Single by Hoobastank

from the album The Reason
- B-side: "Out of Control" (live)
- Released: January 26, 2004
- Studio: Bay 7 (Valley Village, Los Angeles); Sparky Dark (Calabasas, California);
- Genre: Alternative rock; pop rock;
- Length: 3:53
- Label: Island; Mercury;
- Composer: Daniel Estrin
- Lyricist: Douglas Robb
- Producer: Howard Benson

Hoobastank singles chronology
| "Out of Control" (2003) | "The Reason" (2004) | "Same Direction" (2004) |

Music video
- "The Reason" on YouTube

= The Reason (Hoobastank song) =

2004 single by Hoobastank

"The Reason" is a song by American rock band Hoobastank. Released on January 26, 2004, as the second single from their second studio album of the same name, the power ballad is Hoobastank's most commercially successful single, peaking at number two on the US Billboard Hot 100 and number one on the US Modern Rock Tracks chart. In 2005, it was nominated for two categories at the 47th Annual Grammy Awards: Song of the Year and Best Pop Performance by a Duo or Group with Vocals. Internationally, "The Reason" reached number one in Bolivia, Canada, Ecuador, and Italy while peaking within the top 10 in 13 additional countries.

==Background and release==
Following Hoobastank's tour in support of their 2001 self-titled debut album, the band began writing songs again for a follow-up album. Upon playing the opening riff of "The Reason", guitarist Dan Estrin began to flesh out the song and sent a completed instrumental demo to lead singer Douglas Robb. Using pieces of old lyrics and stream-of-thought ideas written in his journal, Robb quickly constructed the song's lyrics.

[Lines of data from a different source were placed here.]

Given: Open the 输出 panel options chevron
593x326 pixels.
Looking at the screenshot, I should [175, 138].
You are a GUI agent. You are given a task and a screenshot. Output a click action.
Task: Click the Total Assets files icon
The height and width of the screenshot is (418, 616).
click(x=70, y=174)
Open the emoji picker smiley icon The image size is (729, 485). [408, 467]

"The Reason" was first released as part of the band's second studio album The Reason on December 9, 2003. Robb noted how "Out of Control" was chosen as the album's first single due to its more heavy sound, despite their record label's insistence that "The Reason" be released. However, the band eventually decided to release the song as a single, and it was serviced to radio stations starting January 26, 2004.

==Chart performance==
On March 20, 2004, the song debuted on the US Billboard Hot 100 at number 62, becoming that week's "Hot Shot Debut". It reached its peak of number two after 13 more weeks on the listing, giving the band their highest-charting US single. Though it remained on the chart for 38 issues, it was their last Hot 100 hit. The single peaked atop the Billboard Adult Top 40, Modern Rock Tracks, and Mainstream Top 40 charts. In Canada, it topped Radio & Records CHR/Pop, Hot AC, and Rock charts. The song was a radio hit in Central and South America, topping the airplay charts of Bolivia and Ecuador and peaking at number three in El Salvador.

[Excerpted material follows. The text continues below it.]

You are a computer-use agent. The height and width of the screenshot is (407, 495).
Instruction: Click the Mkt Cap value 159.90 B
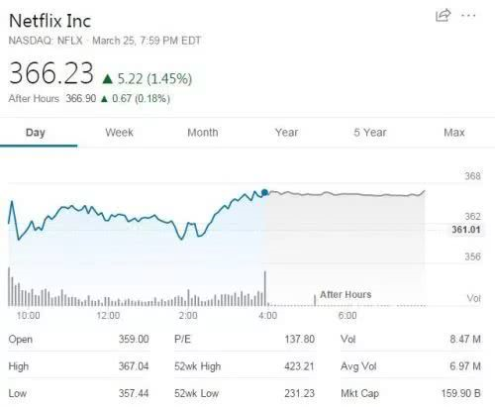[x=461, y=393]
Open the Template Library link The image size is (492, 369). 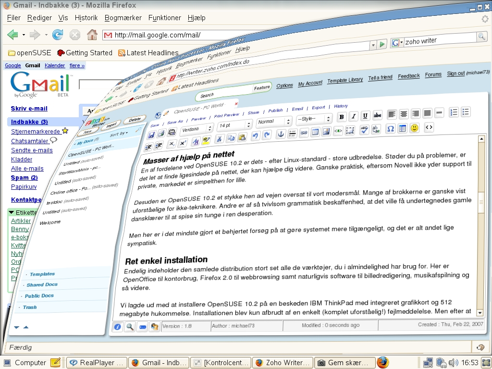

In Europe, "The Reason" reached number one on the Italian Singles Chart and the UK Rock & Metal Singles Chart for two weeks each. On the UK Singles Chart, it debuted and peaked at number 12, while on the Scottish Singles Chart, it entered the top 10, peaking at number six. Across the rest of Europe, the track entered the top 10 in Austria, the Czech Republic, Greece, Latvia, the Netherlands, Norway, Sweden, Switzerland, and Wallonia. It was also successful in Oceania, reaching number seven in Australia and number five in New Zealand.

==Music video==
The music video for the song was directed by Brett Simon. In it, the band members stage a diversion so they can carry out the elaborate theft of "The Chiara Ruby #2" gem from a pawnshop, but those facts are only clear after enough of the action unfolds: nothing is as it seems. At the beginning of the video, a woman (played by Serbian model Nevena Milicevic) gets hit by a car driven by vocalist Doug Robb. After the "accident", while everyone's attention is diverted, Chris Hesse and Dan Estrin execute the heist. The viewer then realizes that she was in on the operation, as she gets up and rides off with an accomplice on a motorcycle at the end. The presumed owner of the pawnshop displays a look of realization, and the song ends with the band admiring their new acquisition, holding it up to the light and projecting red light-rays onto the ceiling. The accident's "victim" is also present. They then hear police sirens from above, and the video fades out.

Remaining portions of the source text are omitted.